* **Challenge**
Repeat these lines word for word, from the first line of the records up to and including the line with "coord(88,274)".

━━ Recorded data ━━

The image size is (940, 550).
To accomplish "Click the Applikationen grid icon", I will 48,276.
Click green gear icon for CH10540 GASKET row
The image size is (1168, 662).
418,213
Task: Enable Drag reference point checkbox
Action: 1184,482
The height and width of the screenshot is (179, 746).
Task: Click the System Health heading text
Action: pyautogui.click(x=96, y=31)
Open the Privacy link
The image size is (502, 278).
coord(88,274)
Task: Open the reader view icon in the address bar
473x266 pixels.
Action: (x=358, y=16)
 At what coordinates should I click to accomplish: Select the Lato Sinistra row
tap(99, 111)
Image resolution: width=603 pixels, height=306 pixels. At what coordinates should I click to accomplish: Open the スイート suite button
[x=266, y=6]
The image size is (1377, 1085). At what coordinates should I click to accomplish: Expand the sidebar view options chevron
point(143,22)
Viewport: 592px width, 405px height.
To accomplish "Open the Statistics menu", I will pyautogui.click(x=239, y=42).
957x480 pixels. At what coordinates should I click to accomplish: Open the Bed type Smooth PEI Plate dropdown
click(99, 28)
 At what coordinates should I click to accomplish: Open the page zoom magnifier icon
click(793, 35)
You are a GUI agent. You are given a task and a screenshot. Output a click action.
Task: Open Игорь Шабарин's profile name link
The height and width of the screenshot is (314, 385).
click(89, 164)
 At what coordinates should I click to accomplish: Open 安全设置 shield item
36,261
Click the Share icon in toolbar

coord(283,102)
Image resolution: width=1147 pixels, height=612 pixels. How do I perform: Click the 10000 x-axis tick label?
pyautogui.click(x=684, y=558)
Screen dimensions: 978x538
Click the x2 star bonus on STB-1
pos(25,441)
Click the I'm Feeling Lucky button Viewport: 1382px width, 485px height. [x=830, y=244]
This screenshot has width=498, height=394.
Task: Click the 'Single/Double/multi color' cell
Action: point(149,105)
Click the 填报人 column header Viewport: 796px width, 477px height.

━━━

* **Complete output**
The image size is (940, 550).
To accomplish "Click the Applikationen grid icon", I will 48,276.
Click green gear icon for CH10540 GASKET row
The image size is (1168, 662).
418,213
Task: Enable Drag reference point checkbox
Action: 1184,482
The height and width of the screenshot is (179, 746).
Task: Click the System Health heading text
Action: pyautogui.click(x=96, y=31)
Open the Privacy link
The image size is (502, 278).
coord(88,274)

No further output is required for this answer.